I was diagnosed with post-natal depression 17 years ago, and although circumstances have changed, I don’t think I’ve never really recovered. I have weeks and months when things seem fine; I function as a fairly competent human being. Then the gloom descends and my world falls apart.
I’ve talked to various GPs about this in the past, but only in a general “let’s wait and see” sort of way, mainly because of my reluctance to buy into any sort of pharmaceutical solution (I’m like this generally — about most ailments). But last weekend I hit a new low and sought help.
I’m not really sure what I expected, but my doctor has prescribed anti-depressants (and some other stuff that I’m still thinking about). I came home and did some research on the particular medication (I have a library degree, so I mean actual research – not Google); and I’ve decided not to fill the prescription. The thought of what the chemicals can do to my body actually makes me more depressed. But I think more importantly, it makes me feel that I’m relinquishing control over my situation and I’m not ready to do that. I know that antidepressants do a whole lot of good for many people and I’m not ruling them out forever. I just want to look for alternatives first.
Medication also treats the symptoms, and I really, really need to address the causes. I feel like my life is shit because – well, objectively, a lot of my life is shit. Taking drugs won’t fix that I’m overweight, unemployed, have a relationship in crisis and feel like my brain is turning to mush from under-use.
So I’ve decided to deal with this the way I tackle most things; by doing research, analysing the information I find, doing some more research, and making a plan that involves taking charge of things myself.
Yes, I am a control freak; but actually that’s a part of me I can live with.
I’m also a writer; and have realised over the years that writing is how I make sense of the world. I’ve never been one of those people who plans something out and then writes it down. I start writing, then read what I’ve written and change it a bit, then I write some more, and repeat this process over and over again until I’ve created meaning out of all the thoughts and connections that whiz around my head like ingredients in the pantry, waiting to be turned into a cake or a casserole or whatever.
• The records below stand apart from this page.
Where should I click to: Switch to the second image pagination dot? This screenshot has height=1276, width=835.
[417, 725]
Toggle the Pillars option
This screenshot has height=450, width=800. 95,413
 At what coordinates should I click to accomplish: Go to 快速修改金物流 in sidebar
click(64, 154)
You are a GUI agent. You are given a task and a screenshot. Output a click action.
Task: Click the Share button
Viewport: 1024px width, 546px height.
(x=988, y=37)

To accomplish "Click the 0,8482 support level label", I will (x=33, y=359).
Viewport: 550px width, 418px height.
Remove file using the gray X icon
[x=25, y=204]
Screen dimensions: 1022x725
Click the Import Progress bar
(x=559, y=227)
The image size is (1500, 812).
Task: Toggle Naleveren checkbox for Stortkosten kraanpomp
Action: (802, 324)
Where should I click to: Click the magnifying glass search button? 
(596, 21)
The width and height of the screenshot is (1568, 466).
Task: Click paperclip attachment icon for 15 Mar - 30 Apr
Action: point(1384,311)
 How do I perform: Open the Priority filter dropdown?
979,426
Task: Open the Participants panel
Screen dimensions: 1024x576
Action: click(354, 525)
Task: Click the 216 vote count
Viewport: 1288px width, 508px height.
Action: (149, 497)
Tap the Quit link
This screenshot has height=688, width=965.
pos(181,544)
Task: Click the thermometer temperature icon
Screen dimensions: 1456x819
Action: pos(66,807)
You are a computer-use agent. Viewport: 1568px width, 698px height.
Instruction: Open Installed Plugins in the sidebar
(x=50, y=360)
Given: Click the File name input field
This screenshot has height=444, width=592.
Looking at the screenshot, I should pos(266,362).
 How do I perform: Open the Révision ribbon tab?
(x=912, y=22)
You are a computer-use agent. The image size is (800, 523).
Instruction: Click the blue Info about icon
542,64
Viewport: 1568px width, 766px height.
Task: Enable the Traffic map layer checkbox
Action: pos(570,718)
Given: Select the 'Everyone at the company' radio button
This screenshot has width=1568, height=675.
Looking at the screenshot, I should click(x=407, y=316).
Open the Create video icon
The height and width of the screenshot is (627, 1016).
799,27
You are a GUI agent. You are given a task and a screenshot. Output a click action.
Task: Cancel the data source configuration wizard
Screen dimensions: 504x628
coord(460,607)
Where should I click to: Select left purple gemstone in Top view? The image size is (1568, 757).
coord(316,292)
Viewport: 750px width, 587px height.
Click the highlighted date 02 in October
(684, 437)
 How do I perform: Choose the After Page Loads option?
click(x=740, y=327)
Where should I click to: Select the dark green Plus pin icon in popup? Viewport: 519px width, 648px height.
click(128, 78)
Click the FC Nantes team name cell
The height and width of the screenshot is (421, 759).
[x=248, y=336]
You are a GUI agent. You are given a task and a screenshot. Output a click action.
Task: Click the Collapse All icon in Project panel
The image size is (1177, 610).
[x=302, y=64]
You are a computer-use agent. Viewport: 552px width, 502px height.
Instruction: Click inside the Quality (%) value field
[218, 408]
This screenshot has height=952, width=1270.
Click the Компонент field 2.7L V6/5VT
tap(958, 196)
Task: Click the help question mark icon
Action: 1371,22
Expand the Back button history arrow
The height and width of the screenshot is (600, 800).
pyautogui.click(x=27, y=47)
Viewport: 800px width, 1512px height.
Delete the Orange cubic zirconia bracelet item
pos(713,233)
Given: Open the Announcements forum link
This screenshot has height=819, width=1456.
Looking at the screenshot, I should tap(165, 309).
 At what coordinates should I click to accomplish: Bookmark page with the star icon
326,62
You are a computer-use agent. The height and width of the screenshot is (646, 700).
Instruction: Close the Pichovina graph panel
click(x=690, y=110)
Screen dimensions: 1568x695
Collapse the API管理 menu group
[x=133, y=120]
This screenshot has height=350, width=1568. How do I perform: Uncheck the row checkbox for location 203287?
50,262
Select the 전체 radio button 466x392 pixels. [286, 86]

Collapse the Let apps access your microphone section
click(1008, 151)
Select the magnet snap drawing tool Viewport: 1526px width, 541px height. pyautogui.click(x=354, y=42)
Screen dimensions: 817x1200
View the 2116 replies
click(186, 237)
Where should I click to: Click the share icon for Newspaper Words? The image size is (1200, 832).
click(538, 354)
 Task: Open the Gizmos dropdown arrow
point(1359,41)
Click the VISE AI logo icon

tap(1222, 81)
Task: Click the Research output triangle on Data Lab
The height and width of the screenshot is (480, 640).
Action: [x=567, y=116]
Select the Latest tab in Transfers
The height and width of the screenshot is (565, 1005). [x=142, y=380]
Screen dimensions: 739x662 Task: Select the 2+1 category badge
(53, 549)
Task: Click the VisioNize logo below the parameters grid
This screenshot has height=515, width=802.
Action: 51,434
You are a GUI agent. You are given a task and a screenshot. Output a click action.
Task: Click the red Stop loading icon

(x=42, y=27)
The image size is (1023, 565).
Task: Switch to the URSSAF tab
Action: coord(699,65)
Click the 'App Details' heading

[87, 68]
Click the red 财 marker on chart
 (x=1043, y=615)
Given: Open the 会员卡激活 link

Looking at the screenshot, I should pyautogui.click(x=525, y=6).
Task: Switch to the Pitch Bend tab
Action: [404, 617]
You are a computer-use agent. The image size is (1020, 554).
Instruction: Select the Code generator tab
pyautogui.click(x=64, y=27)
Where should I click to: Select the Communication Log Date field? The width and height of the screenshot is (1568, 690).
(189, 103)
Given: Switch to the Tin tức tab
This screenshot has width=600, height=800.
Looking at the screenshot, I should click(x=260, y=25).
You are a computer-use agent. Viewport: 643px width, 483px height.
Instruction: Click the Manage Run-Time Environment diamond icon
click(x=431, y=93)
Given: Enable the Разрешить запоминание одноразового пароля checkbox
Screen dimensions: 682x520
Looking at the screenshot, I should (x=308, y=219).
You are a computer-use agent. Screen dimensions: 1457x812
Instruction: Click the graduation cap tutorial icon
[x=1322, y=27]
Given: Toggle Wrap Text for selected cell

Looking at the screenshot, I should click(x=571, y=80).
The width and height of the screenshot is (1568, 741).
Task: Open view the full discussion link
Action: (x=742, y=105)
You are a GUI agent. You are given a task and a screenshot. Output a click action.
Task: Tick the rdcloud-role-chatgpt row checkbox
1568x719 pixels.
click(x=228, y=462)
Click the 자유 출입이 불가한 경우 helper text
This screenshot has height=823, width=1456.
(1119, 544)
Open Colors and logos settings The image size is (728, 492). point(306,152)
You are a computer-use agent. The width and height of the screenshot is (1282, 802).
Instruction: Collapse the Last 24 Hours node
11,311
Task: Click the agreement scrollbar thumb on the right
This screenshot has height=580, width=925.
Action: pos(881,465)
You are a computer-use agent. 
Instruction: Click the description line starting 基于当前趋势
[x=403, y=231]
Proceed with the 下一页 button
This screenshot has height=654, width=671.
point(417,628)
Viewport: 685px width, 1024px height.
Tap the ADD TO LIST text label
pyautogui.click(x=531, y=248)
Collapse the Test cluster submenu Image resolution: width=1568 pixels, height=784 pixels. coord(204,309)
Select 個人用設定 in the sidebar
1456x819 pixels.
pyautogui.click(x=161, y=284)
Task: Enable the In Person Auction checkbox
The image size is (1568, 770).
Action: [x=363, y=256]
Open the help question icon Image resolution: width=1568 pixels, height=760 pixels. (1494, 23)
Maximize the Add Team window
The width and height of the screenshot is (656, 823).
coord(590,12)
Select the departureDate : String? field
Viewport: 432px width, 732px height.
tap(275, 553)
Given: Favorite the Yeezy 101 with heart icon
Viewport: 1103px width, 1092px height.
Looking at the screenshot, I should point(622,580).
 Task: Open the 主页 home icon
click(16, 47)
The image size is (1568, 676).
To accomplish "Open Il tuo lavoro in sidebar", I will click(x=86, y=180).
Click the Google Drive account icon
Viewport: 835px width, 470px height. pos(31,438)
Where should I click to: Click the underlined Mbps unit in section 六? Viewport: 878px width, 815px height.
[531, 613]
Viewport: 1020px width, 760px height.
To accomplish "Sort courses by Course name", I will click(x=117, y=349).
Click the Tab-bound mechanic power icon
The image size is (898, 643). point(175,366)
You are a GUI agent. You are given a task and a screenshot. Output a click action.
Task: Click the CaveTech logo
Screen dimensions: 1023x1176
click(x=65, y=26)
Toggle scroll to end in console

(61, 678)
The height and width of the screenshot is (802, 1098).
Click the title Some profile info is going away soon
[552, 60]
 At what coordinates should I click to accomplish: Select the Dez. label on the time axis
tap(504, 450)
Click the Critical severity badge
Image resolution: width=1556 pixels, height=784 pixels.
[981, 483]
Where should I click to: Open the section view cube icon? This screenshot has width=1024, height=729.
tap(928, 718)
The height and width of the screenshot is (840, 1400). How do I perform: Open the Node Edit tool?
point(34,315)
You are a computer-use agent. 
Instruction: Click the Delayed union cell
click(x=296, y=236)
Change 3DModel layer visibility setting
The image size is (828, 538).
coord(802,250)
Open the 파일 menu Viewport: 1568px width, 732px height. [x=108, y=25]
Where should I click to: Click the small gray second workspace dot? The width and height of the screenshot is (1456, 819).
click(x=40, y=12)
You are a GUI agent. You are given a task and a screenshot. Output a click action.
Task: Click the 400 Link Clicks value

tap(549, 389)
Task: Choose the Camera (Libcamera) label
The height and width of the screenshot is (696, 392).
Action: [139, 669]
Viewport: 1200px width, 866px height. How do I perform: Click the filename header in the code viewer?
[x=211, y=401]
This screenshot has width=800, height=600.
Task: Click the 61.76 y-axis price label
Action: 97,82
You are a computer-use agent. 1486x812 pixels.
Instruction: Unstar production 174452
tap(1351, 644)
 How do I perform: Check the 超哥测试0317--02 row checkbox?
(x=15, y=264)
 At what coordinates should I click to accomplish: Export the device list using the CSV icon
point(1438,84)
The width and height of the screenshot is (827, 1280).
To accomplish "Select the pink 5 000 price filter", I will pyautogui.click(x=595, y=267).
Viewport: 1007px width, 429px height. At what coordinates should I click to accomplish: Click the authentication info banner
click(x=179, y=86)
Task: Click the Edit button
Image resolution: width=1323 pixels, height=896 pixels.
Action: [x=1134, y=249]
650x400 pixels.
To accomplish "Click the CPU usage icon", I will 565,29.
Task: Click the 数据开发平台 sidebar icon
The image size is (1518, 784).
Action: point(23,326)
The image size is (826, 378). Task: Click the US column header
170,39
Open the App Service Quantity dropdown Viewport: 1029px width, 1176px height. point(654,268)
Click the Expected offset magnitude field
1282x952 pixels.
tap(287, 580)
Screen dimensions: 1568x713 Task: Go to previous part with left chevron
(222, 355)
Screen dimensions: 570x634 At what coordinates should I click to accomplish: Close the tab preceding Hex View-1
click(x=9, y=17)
Even as I’m writing this, I’m not sure that my blog is the right place for this process. But the fact is, part of dealing with depression is acknowledging that it exists. My blogging community is no less real than any other I belong to and it would feel disingenuous to continue posting with a phoney “happy face.”
I have no intention of turning ZimmerBitch into a chronicle of depression. One of the things I derive real pleasure from is photography, and the blog will still be principally a place for my images and the thoughts that go with them. But I guess I’d also like to use the structure and discipline of writing a blog to explore some of the stuff I need to think about.
I will provide warnings on all DEPRESSION content, and if you start abandoning me in droves, I’ll see the error of my ways and find alternative forums for my angst!
In the meantime, I’m taking baby steps. So I’m off to get ready for a date with the Big T; dinner and An Evening with Noel Fielding.